YOUR ASSIGNMENT: In this exercise, the entries below are to be transcribed exactly, line by line.

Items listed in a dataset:
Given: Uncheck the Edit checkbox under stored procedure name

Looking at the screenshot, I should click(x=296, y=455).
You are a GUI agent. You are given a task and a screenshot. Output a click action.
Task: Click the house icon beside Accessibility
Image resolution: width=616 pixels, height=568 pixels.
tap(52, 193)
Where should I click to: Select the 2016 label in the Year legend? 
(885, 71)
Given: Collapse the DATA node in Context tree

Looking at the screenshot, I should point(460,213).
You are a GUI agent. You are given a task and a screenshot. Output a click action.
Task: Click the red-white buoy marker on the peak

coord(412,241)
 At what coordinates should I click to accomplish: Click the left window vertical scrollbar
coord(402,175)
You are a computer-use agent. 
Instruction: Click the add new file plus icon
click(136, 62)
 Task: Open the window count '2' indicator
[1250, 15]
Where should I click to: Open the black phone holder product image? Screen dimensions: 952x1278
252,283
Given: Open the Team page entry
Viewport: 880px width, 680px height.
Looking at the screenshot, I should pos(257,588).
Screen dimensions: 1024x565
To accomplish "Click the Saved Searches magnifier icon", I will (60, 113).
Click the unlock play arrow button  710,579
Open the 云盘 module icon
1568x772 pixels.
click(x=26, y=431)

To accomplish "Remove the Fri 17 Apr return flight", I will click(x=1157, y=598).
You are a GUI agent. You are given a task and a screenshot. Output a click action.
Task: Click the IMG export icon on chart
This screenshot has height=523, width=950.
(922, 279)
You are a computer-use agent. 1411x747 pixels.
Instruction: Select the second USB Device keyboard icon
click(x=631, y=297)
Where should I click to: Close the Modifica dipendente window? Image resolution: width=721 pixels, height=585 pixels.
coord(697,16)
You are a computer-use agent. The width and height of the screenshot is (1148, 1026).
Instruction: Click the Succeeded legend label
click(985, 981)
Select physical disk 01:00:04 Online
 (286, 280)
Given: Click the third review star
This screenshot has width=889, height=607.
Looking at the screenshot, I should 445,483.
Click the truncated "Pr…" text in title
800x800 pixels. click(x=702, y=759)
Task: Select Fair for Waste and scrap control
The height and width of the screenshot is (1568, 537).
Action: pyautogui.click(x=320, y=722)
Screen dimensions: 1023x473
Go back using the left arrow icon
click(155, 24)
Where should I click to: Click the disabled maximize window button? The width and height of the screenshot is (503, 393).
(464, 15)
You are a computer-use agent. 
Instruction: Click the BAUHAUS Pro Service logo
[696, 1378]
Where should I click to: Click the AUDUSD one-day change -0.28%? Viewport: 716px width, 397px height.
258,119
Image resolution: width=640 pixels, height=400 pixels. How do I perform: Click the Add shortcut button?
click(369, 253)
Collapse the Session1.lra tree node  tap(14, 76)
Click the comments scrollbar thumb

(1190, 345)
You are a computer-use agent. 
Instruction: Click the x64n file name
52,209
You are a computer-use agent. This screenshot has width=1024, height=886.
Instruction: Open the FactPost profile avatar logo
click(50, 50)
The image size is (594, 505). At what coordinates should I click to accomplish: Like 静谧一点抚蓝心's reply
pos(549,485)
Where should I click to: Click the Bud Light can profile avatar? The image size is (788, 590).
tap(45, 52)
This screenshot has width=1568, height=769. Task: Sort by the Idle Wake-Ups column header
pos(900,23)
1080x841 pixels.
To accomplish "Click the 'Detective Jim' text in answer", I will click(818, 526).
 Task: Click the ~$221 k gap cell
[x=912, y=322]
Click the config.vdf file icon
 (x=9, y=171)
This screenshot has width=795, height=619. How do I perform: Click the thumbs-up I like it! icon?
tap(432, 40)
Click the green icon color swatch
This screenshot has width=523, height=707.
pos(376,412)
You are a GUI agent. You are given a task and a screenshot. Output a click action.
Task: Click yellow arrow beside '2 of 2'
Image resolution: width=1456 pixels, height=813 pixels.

TASK ANSWER:
Given: Uncheck the Edit checkbox under stored procedure name

Looking at the screenshot, I should click(x=296, y=455).
You are a GUI agent. You are given a task and a screenshot. Output a click action.
Task: Click the house icon beside Accessibility
Image resolution: width=616 pixels, height=568 pixels.
tap(52, 193)
Where should I click to: Select the 2016 label in the Year legend? 
(885, 71)
Given: Collapse the DATA node in Context tree

Looking at the screenshot, I should point(460,213).
You are a GUI agent. You are given a task and a screenshot. Output a click action.
Task: Click the red-white buoy marker on the peak

coord(412,241)
 At what coordinates should I click to accomplish: Click the left window vertical scrollbar
coord(402,175)
You are a computer-use agent. 
Instruction: Click the add new file plus icon
click(136, 62)
 Task: Open the window count '2' indicator
[1250, 15]
Where should I click to: Open the black phone holder product image? Screen dimensions: 952x1278
252,283
Given: Open the Team page entry
Viewport: 880px width, 680px height.
Looking at the screenshot, I should pos(257,588).
Screen dimensions: 1024x565
To accomplish "Click the Saved Searches magnifier icon", I will (60, 113).
Click the unlock play arrow button  710,579
Open the 云盘 module icon
1568x772 pixels.
click(x=26, y=431)

To accomplish "Remove the Fri 17 Apr return flight", I will click(x=1157, y=598).
You are a GUI agent. You are given a task and a screenshot. Output a click action.
Task: Click the IMG export icon on chart
This screenshot has height=523, width=950.
(922, 279)
You are a computer-use agent. 1411x747 pixels.
Instruction: Select the second USB Device keyboard icon
click(x=631, y=297)
Where should I click to: Close the Modifica dipendente window? Image resolution: width=721 pixels, height=585 pixels.
coord(697,16)
You are a computer-use agent. The width and height of the screenshot is (1148, 1026).
Instruction: Click the Succeeded legend label
click(985, 981)
Select physical disk 01:00:04 Online
 (286, 280)
Given: Click the third review star
This screenshot has width=889, height=607.
Looking at the screenshot, I should 445,483.
Click the truncated "Pr…" text in title
800x800 pixels. click(x=702, y=759)
Task: Select Fair for Waste and scrap control
The height and width of the screenshot is (1568, 537).
Action: pyautogui.click(x=320, y=722)
Screen dimensions: 1023x473
Go back using the left arrow icon
click(155, 24)
Where should I click to: Click the disabled maximize window button? The width and height of the screenshot is (503, 393).
(464, 15)
You are a computer-use agent. 
Instruction: Click the BAUHAUS Pro Service logo
[696, 1378]
Where should I click to: Click the AUDUSD one-day change -0.28%? Viewport: 716px width, 397px height.
258,119
Image resolution: width=640 pixels, height=400 pixels. How do I perform: Click the Add shortcut button?
click(369, 253)
Collapse the Session1.lra tree node  tap(14, 76)
Click the comments scrollbar thumb

(1190, 345)
You are a computer-use agent. 
Instruction: Click the x64n file name
52,209
You are a computer-use agent. This screenshot has width=1024, height=886.
Instruction: Open the FactPost profile avatar logo
click(50, 50)
The image size is (594, 505). At what coordinates should I click to accomplish: Like 静谧一点抚蓝心's reply
pos(549,485)
Where should I click to: Click the Bud Light can profile avatar? The image size is (788, 590).
tap(45, 52)
This screenshot has width=1568, height=769. Task: Sort by the Idle Wake-Ups column header
pos(900,23)
1080x841 pixels.
To accomplish "Click the 'Detective Jim' text in answer", I will click(818, 526).
 Task: Click the ~$221 k gap cell
[x=912, y=322]
Click the config.vdf file icon
 (x=9, y=171)
This screenshot has width=795, height=619. How do I perform: Click the thumbs-up I like it! icon?
tap(432, 40)
Click the green icon color swatch
This screenshot has width=523, height=707.
pos(376,412)
You are a GUI agent. You are given a task and a screenshot. Output a click action.
Task: Click yellow arrow beside '2 of 2'
Image resolution: width=1456 pixels, height=813 pixels.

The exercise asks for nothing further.